SHORT TASK A. In the storm damage text, which event type is named as the largest cause of crop damage?

It’s clear that tornado’s are the most dangerous weather events in
the united states with regard to human health. Of events that are in the
top 10 for both Injuries and fatalities, they account for the most in
each category.
- Economic Impact
#visualize the property/crop damage caused by these events
p <- ggplot(prop_top10, aes(x=reorder(EVTYPE, -total_prop_damage), y=total_prop_damage, fill=EVTYPE))
p + geom_col() + labs(x='Event Type', y='Total Cost (billions)', title='Total Property Damage by Event Type (top 10 events)') + theme(axis.text.x = element_blank()) + scale_y_continuous(labels = label_number(scale = 1e-9, suffix = "B"))

c <- ggplot(crop_top10, aes(x=reorder(EVTYPE, -total_crop_damage), y=total_crop_damage, fill=EVTYPE))
c + geom_col() + labs(x='Event Type', y='Total Cost (billions)', title='Total Crop Damage by Event Type (top 10 events)') + theme(axis.text.x = element_blank()) + scale_y_continuous(labels = label_number(scale = 1e-9, suffix = "B"))

The largest cause of property damage are floods, and the largest
cause of crop damage are droughts. The costs of each of these are nearly
double the second-most damaging.

SHORT TASK B. Copy the records from their start up to and including the line with "center [57, 489].". Leave the pictures out of your copy.

DATASET EXCERPTS.
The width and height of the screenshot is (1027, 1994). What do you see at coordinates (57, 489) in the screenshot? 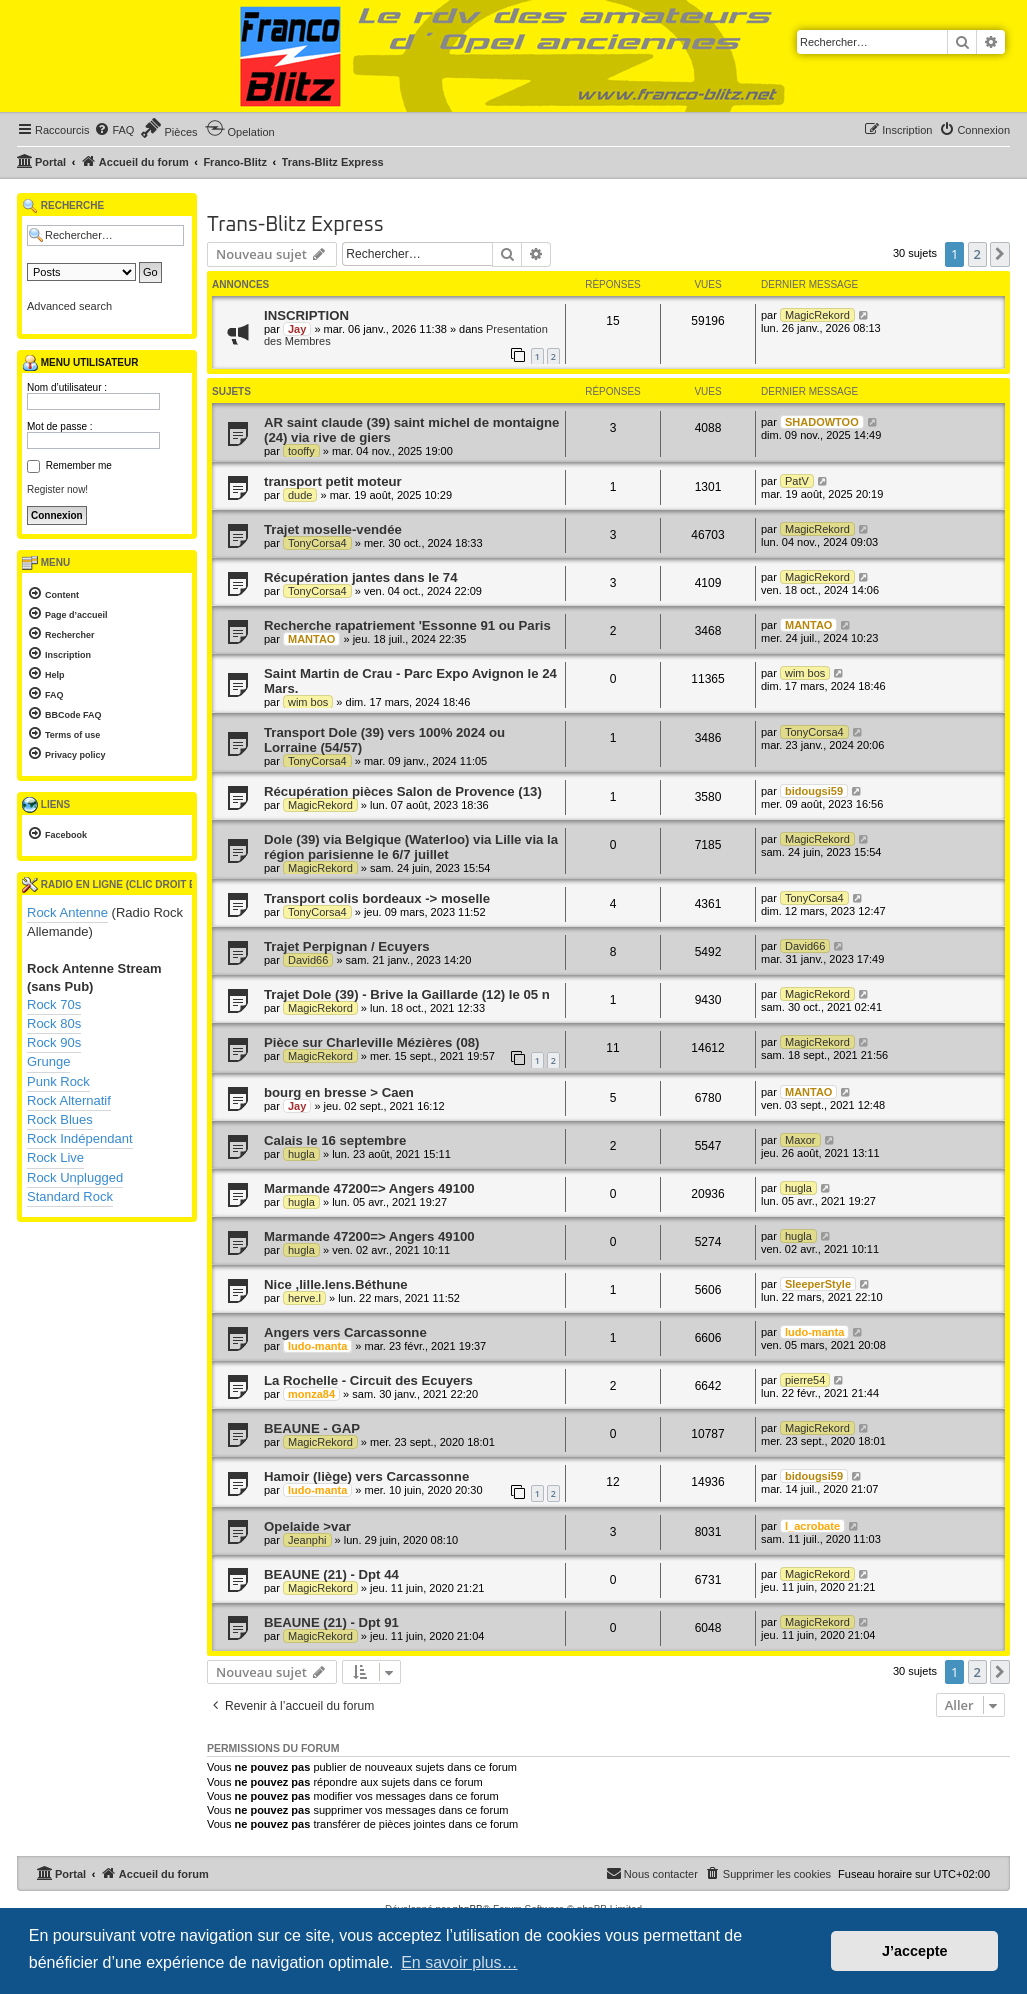
I see `Register now!` at bounding box center [57, 489].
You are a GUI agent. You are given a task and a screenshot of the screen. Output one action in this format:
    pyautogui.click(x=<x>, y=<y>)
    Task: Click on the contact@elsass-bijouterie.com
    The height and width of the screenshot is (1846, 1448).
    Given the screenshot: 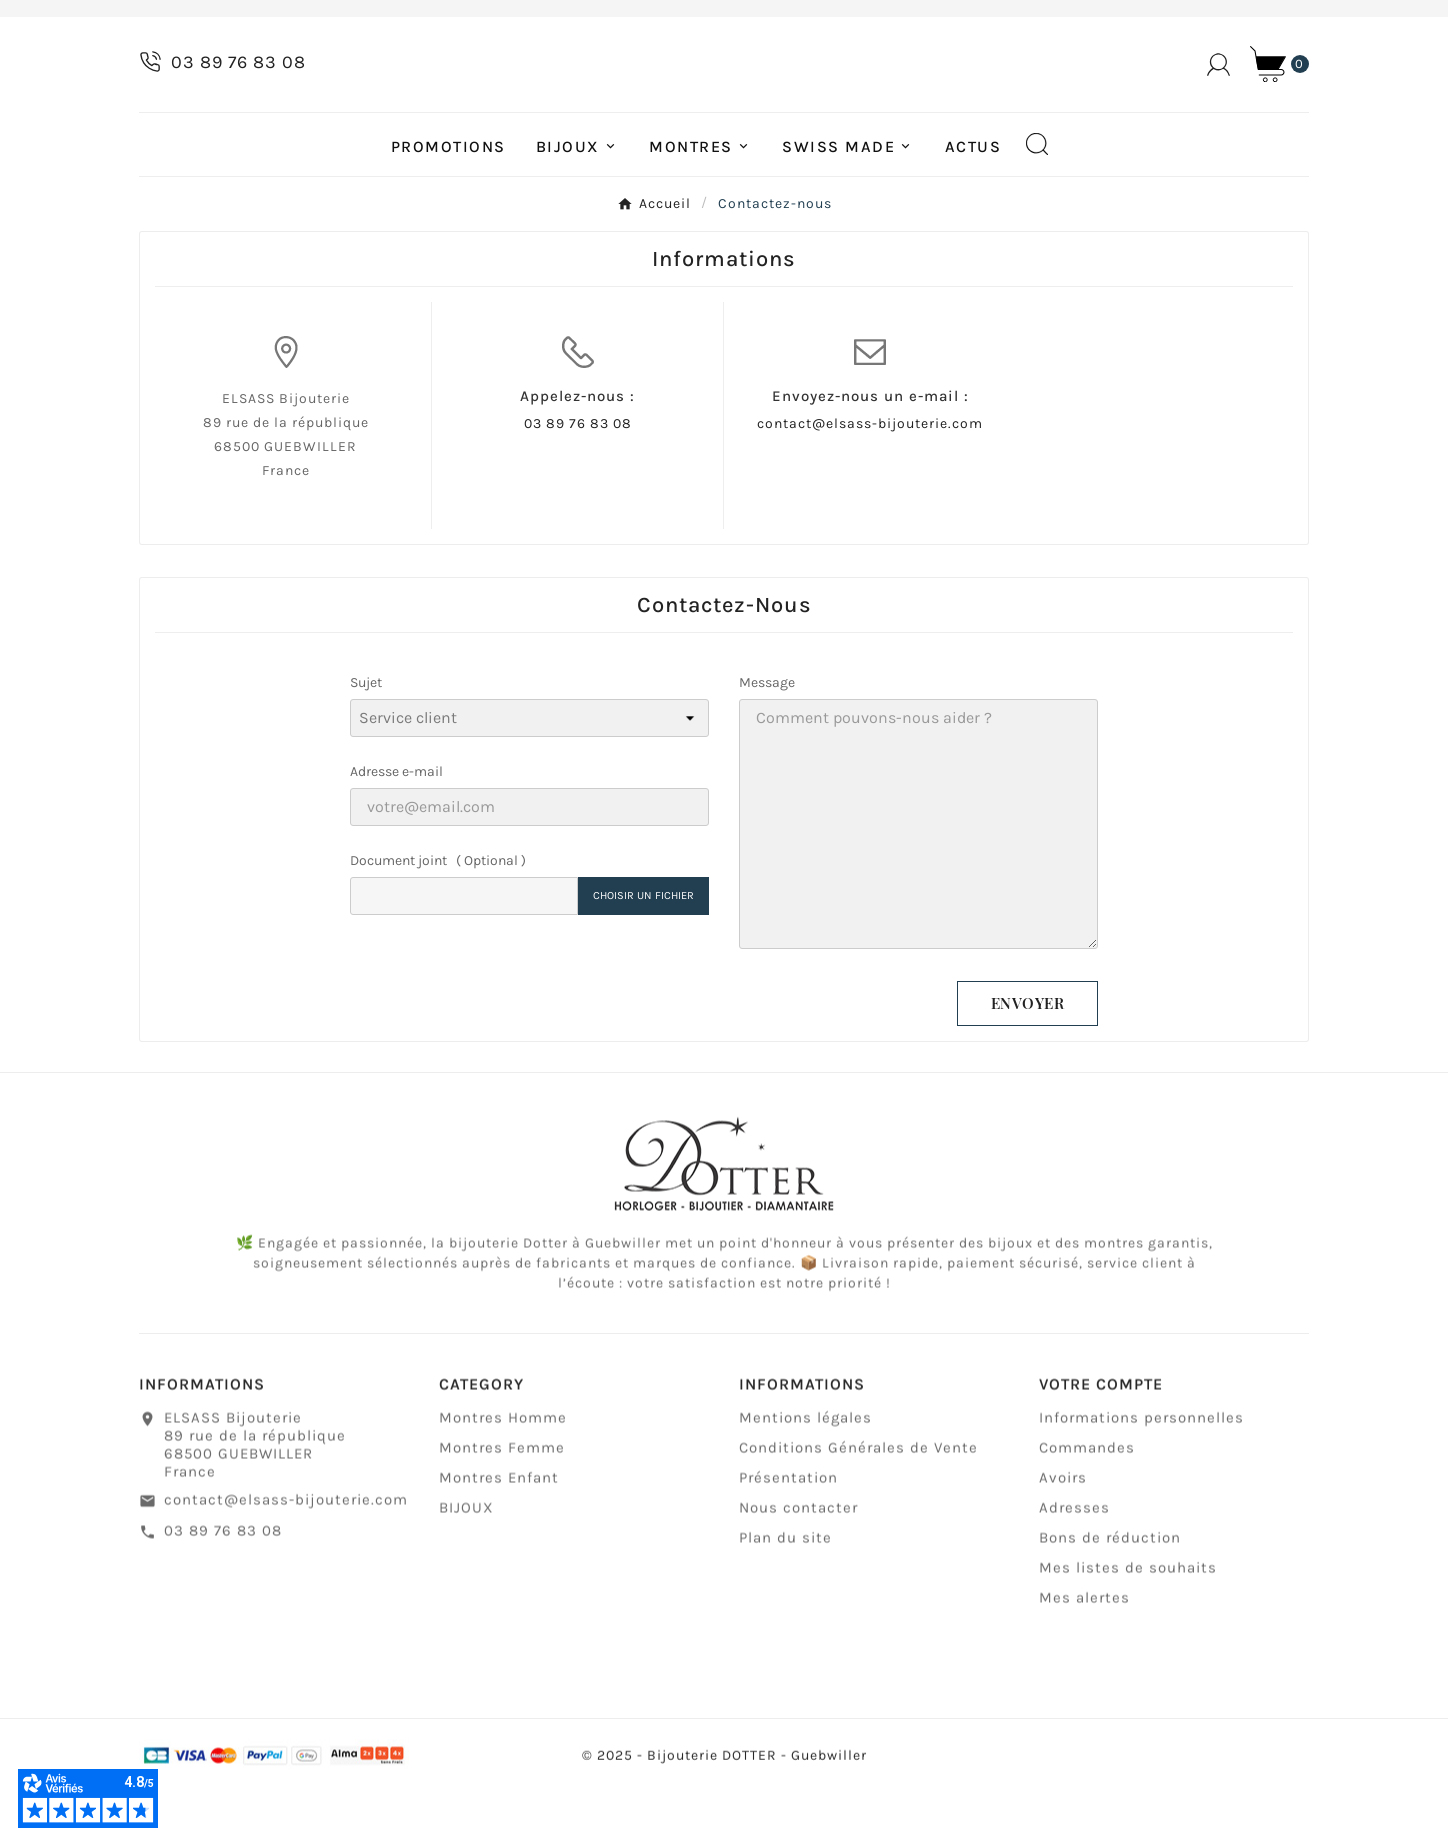 What is the action you would take?
    pyautogui.click(x=870, y=480)
    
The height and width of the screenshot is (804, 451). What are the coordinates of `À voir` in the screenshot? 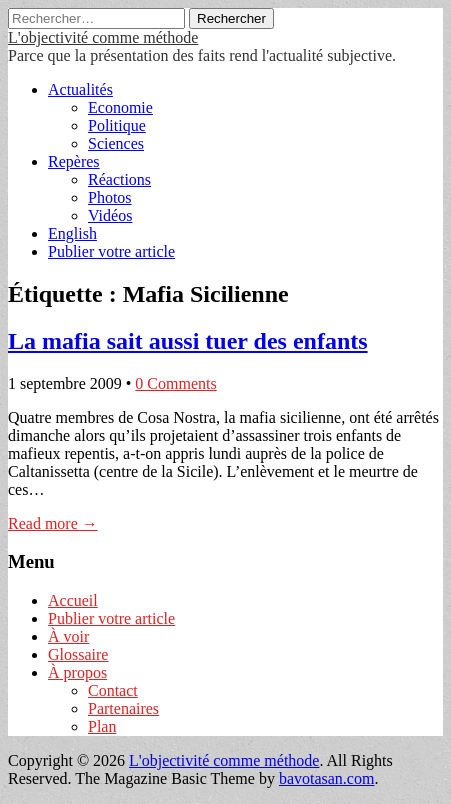 It's located at (68, 636).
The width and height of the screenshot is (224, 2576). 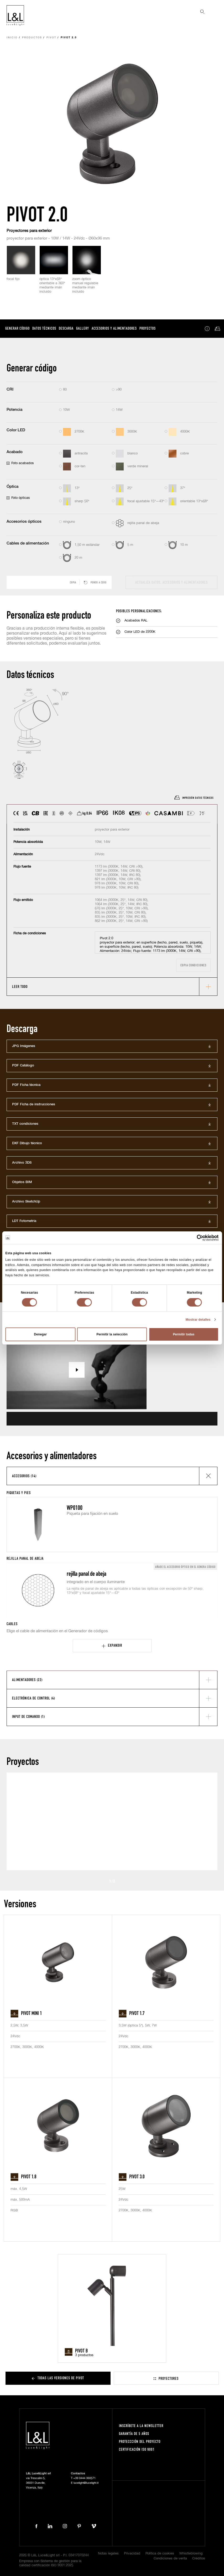 I want to click on Copia condiciones, so click(x=193, y=965).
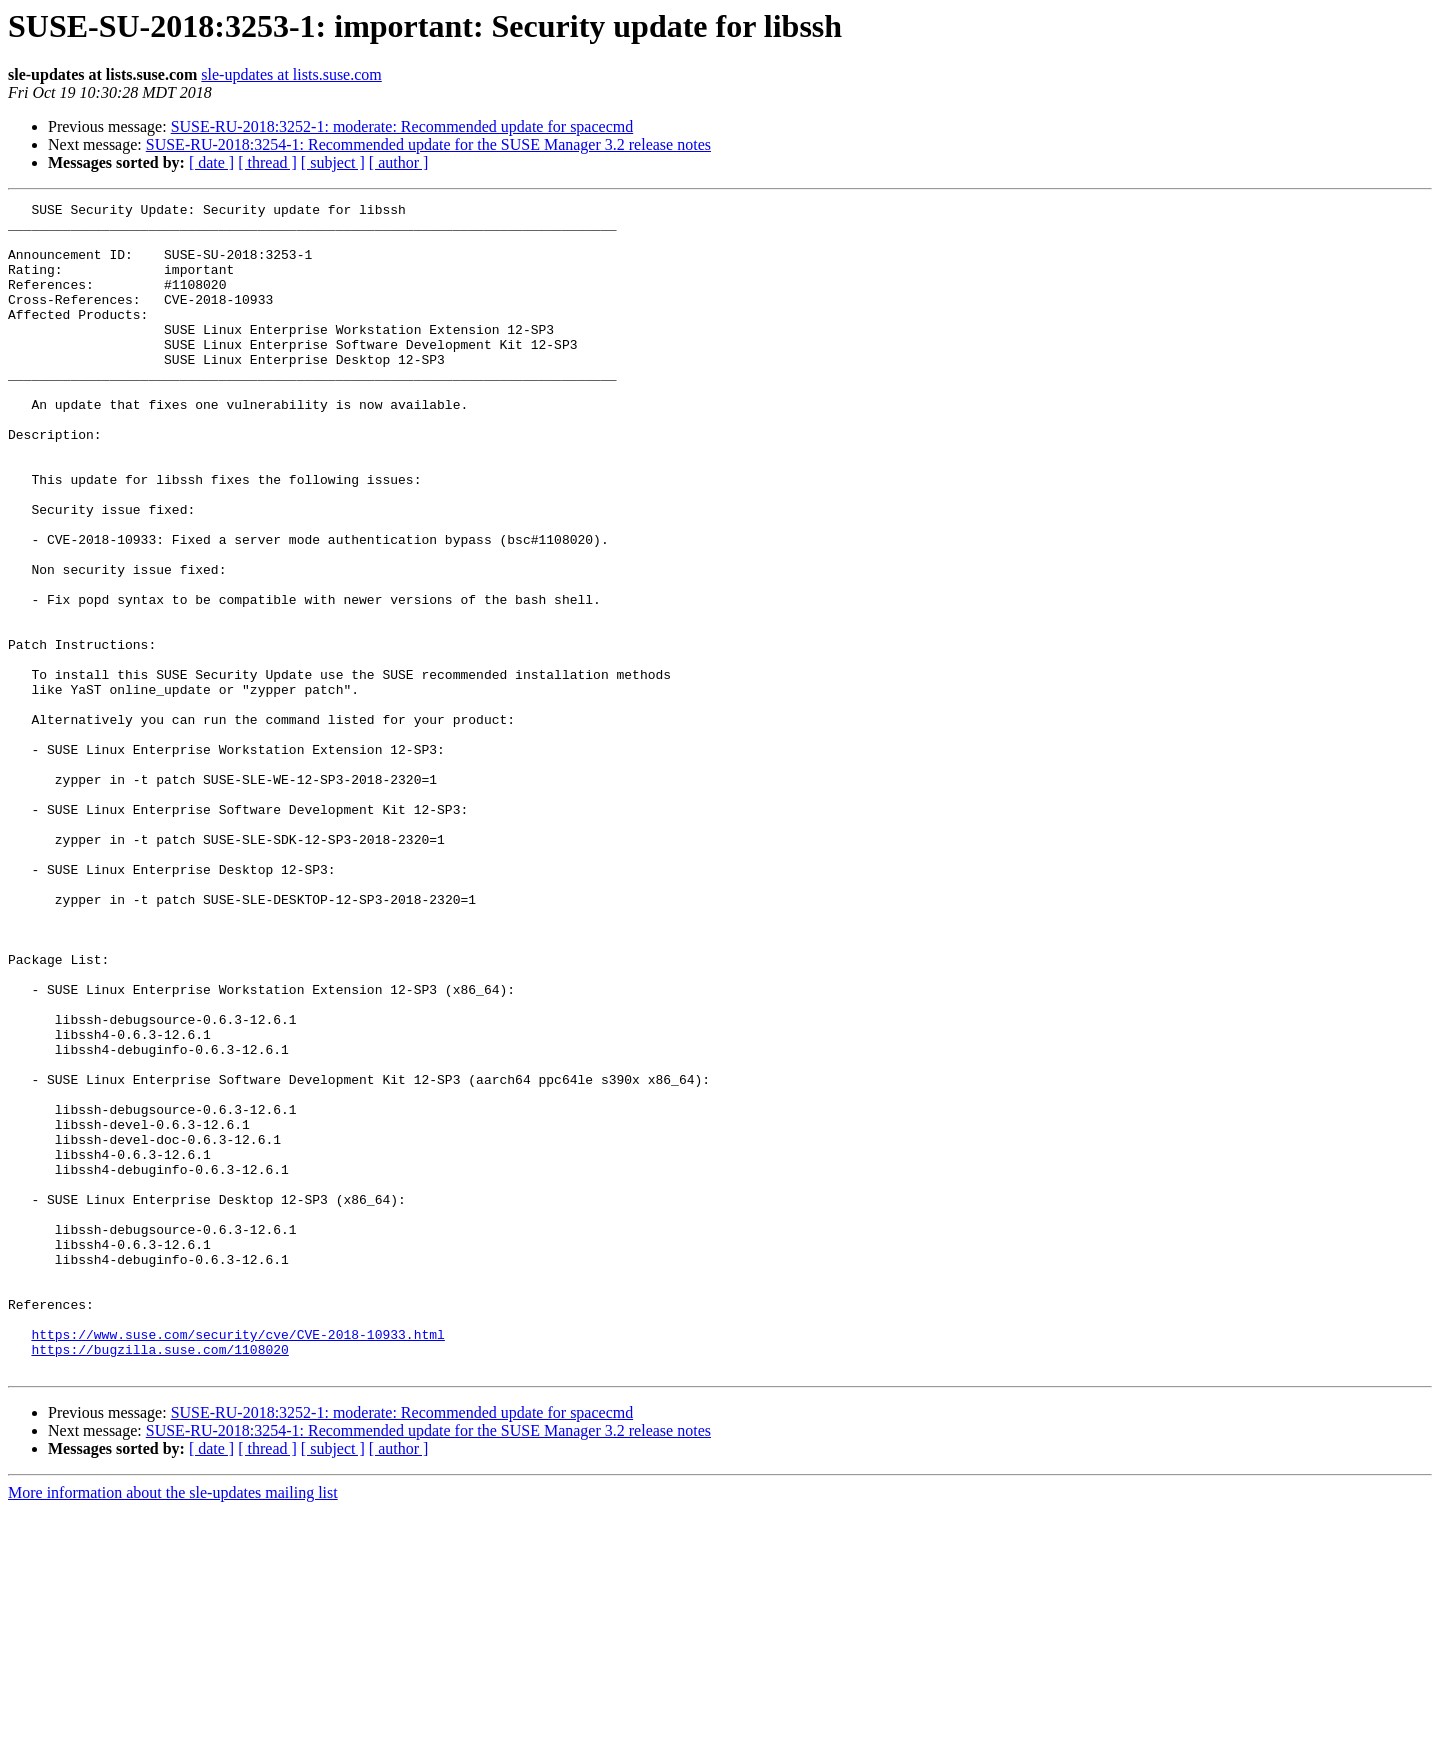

COMPLETE ANSWER A. Droughts are the largest cause of crop damage.

COMPLETE ANSWER B.
The width and height of the screenshot is (1027, 1994). What do you see at coordinates (57, 489) in the screenshot? 
I see `Register now!` at bounding box center [57, 489].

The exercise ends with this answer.